Everything from the line with "Click the red X-axis arrow marker" through the end of the entries must be transcribed exactly; no other lines belong in the answer.

■ TASK INPUT
****************
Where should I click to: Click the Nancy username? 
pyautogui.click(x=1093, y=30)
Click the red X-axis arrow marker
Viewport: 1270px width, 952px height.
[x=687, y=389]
****************
■ EXERCISE RESPONSE
Click the red X-axis arrow marker
Viewport: 1270px width, 952px height.
[x=687, y=389]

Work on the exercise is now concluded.